The company has 46 stores, located across South Africa. The total includes 23 Makro (general warehouse) stores and 23 Makro Liquor stores. It also operates an online store, which it launched in 2014.

The retail chain is part of Massmart's Wholesale division.

Makro uses Massmart's centralized distribution center system, whereby shared distribution centers serve stores across the entire group's network.

The retailer sells, among other things, electronics, major appliances, camping gear, sports equipment, homeware, food, clothing, and alcohol.

Being a warehouse club, Makro's stores are all large format locations, and it sells a number of products in bulk. In South Africa, the chain is frequented by those who operate small convenience stores, and buy items in bulk to resell to their local communities.

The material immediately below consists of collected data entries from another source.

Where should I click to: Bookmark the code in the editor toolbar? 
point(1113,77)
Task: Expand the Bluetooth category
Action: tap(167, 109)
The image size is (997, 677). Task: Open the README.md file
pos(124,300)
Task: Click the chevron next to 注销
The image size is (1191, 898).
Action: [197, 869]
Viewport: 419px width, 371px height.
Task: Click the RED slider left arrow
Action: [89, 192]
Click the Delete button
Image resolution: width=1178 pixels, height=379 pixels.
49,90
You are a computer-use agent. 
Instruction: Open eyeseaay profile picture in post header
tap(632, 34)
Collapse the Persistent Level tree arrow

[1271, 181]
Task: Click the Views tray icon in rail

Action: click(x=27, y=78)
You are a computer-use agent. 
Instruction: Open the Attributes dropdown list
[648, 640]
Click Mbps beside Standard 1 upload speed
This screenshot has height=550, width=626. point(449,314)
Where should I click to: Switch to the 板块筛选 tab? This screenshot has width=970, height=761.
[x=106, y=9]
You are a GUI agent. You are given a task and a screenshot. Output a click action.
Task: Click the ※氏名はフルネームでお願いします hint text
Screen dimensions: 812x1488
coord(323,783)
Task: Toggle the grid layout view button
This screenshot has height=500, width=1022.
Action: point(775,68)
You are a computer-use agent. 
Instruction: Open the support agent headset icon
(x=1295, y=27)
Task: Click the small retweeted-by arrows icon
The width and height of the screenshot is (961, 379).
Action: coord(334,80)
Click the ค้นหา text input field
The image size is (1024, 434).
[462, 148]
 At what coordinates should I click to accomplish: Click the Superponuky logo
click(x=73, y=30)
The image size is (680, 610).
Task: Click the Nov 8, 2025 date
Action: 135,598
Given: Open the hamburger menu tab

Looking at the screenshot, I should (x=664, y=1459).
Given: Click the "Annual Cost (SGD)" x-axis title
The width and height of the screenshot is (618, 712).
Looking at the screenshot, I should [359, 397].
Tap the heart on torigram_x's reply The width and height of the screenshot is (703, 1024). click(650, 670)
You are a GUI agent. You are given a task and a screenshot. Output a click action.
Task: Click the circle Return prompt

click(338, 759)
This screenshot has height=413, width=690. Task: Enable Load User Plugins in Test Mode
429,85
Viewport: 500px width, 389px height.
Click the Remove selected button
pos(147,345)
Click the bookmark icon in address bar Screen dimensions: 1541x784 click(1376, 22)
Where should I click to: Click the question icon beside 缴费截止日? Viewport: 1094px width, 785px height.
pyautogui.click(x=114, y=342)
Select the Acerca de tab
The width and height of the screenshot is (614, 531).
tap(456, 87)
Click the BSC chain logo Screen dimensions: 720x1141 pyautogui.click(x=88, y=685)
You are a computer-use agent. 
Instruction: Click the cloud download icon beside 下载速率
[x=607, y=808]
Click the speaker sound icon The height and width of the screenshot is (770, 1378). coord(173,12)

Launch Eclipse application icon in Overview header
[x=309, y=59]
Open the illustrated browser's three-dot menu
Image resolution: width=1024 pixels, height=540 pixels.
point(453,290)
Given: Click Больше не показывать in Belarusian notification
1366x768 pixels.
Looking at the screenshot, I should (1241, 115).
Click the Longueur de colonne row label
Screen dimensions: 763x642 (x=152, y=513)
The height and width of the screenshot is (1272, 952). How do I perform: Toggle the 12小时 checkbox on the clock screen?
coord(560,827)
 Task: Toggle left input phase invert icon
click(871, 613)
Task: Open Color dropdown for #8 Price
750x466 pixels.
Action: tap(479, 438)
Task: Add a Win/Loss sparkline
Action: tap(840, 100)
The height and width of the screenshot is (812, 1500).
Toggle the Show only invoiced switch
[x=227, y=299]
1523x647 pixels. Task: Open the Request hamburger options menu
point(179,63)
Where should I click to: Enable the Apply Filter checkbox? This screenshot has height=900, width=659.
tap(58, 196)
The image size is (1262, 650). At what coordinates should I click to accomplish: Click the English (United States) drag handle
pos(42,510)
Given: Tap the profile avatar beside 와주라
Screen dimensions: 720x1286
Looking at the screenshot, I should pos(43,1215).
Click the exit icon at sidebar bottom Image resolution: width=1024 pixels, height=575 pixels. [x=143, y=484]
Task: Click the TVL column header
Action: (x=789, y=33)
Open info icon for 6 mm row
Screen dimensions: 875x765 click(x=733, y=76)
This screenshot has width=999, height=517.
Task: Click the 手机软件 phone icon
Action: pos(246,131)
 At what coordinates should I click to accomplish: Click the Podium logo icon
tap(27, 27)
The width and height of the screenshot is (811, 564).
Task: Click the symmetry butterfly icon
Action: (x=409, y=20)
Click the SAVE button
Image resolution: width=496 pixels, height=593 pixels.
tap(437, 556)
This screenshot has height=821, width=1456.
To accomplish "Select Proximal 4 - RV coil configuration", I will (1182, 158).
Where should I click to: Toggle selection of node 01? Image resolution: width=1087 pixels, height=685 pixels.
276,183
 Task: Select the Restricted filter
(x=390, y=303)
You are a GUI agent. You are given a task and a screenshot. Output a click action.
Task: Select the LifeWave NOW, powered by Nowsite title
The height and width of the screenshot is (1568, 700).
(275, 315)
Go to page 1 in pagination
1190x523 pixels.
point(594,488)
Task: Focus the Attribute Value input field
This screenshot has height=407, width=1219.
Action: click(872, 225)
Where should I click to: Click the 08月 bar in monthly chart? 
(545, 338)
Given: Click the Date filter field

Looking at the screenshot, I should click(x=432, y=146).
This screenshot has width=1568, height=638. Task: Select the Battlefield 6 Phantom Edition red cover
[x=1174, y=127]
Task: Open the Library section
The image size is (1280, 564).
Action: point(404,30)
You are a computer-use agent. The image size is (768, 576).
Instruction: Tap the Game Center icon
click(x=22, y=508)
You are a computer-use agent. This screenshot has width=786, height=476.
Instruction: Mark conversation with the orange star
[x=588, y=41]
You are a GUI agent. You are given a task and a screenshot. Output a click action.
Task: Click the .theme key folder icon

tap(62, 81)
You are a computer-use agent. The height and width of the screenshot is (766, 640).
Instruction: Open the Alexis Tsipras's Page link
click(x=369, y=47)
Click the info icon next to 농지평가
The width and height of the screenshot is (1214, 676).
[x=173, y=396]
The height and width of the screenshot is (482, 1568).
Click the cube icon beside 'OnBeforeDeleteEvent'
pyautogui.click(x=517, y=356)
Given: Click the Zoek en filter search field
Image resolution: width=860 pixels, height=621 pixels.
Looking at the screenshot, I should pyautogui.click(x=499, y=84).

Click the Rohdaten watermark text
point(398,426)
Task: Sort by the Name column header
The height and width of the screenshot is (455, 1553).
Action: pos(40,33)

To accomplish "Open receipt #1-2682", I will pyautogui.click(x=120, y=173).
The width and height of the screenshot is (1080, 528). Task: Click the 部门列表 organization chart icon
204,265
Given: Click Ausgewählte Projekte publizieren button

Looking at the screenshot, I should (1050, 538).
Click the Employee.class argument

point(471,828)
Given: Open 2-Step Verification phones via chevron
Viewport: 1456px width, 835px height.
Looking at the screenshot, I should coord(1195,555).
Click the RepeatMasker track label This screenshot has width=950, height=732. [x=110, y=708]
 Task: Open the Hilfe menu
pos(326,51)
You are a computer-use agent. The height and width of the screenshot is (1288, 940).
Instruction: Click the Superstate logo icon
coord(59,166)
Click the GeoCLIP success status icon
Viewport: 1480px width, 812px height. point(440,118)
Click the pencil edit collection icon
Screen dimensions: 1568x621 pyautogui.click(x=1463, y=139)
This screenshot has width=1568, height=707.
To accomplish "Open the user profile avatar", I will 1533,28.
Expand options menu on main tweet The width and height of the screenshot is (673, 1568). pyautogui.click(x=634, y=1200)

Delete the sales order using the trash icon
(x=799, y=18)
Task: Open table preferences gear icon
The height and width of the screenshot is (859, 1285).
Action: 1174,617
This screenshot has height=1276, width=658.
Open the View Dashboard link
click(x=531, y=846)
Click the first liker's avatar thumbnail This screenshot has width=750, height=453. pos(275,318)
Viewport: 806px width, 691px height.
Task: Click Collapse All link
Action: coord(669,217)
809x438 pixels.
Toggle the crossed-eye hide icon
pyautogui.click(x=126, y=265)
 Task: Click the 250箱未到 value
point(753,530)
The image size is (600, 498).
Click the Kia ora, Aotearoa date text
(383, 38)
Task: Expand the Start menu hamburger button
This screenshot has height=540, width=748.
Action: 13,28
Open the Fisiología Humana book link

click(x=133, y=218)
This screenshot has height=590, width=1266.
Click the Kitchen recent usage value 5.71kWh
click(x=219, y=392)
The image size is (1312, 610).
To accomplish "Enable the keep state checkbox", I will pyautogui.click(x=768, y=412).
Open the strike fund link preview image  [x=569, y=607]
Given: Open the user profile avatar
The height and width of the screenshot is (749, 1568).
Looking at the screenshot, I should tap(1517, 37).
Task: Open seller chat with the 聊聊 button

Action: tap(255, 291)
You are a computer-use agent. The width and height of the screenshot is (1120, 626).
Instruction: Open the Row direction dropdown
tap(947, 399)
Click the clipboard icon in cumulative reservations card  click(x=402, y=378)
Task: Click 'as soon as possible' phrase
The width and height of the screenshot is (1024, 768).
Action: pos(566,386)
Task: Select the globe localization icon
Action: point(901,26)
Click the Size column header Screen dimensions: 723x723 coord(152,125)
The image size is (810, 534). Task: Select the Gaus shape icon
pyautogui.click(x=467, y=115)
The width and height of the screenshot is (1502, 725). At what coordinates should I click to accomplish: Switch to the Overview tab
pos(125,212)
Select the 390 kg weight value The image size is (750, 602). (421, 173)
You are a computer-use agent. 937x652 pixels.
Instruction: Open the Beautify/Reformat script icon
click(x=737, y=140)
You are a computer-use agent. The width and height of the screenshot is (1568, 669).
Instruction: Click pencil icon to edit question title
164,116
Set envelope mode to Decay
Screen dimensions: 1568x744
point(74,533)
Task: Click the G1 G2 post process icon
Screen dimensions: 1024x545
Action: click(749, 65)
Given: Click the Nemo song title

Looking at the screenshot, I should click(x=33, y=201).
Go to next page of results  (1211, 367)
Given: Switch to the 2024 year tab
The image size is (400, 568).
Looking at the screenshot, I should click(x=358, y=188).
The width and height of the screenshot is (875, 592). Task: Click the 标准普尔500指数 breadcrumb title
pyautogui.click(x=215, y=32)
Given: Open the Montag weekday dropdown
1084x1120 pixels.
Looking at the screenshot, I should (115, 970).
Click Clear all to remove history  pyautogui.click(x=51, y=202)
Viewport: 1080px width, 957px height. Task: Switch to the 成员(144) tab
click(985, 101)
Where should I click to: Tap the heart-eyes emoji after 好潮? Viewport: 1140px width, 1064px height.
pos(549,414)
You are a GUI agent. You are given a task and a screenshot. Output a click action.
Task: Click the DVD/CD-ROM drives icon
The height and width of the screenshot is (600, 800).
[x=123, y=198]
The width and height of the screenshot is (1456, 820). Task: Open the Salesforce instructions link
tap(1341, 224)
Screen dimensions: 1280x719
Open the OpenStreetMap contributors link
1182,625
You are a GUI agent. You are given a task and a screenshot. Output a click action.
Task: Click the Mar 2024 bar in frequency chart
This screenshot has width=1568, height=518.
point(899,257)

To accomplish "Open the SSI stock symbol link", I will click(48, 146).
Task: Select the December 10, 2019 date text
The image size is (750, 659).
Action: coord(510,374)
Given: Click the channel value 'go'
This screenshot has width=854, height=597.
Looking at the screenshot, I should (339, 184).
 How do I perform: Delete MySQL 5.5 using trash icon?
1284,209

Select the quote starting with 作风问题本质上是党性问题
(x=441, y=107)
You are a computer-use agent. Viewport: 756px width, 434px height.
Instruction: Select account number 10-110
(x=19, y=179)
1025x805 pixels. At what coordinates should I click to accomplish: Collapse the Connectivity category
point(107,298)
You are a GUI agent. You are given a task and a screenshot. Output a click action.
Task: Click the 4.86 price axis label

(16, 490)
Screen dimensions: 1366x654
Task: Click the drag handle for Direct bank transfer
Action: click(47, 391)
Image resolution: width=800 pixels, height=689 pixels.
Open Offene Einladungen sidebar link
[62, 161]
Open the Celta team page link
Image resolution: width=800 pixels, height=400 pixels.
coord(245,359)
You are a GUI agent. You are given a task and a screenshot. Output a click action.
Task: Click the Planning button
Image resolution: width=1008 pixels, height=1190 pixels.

Makro operates a card-based purchase system, whereby shoppers need to get a free Makro card in order to make any purchases at the store or online.

==Controversy==

In December 2022, after a dispute with Makro's parent company Massmart, over wage increases, the South African Commercial, Catering and Allied Workers Union (SACCAWU) announced that its members would go on strike for 2 days. The union was asking for, among other things, a minimum wage of R8,000 (~ US$437) per month, and a R100 (~ US$5) uniform budget.

Makro's representatives met with the union at the CCMA, and asked SACCAWU to give them time to consider a lower request. The union was then asked for even more time. After agreeing, Makro's parent company put out a public announcement that they believed the union did not intend to find a resolution, which SACCAWU disputed, stating that Makro's parent company was negotiating in bad faith, and thus, industrial action was required. As a result, as per South African legal requirements, the union gave the group 48 hours of notice that its members would be going on strike to demonstrate their dissatisfaction with the group's pay policies.

Makro then dismissed 600 employees, and placed a further 200 employees on suspension because of the strike, claiming that it was illegal. SACCAWU called this justification misleading. UNI Global Union and the UNI Africa Massmart Alliance of trade unions publicly requested that Massmart (Makro's parent company) ceased its anti-union actions, and reinstated the 600 employees. They further stated that SACCAWU's request was fair. SACCAWU stated that Makro's actions were unprecedented in the history of South African labor relations, and that the union would not be deterred from standing up for its members' employment rights.

After 14 months, a wage deal was agreed upon by Makro and SACCAWU. The multi-year agreement, facilitated through a CCMA Section 150 intervention, would cover the 2022 through 2025 financial years. It would see a 4.5% increase for the first financial year, a 5% increase for the second, and a 5% increase for the third, and increased pay would be backdated to 1 April 2022. The parties also agreed to conduct a relationship-building exercise by no later than 31 July 2024, to explore and consider centralized bargaining for the different brands or subsidiaries of Massmart, such as Builders Warehouse, Game, Masscash, and Makro. It was also agreed that the process would be expedited, and a solution would be found for the 600 dismissed employees.

After the dispute was resolved, SACCAWU stated that Makro had, for a considerable amount of time during the negotiations, used unfair tactics, such as sticking to a 0% wage increase. SACCAWU thanked fellow South African union COSATU, Formations of the Tripartite Alliance, various community members, and customers, for their support during the strike.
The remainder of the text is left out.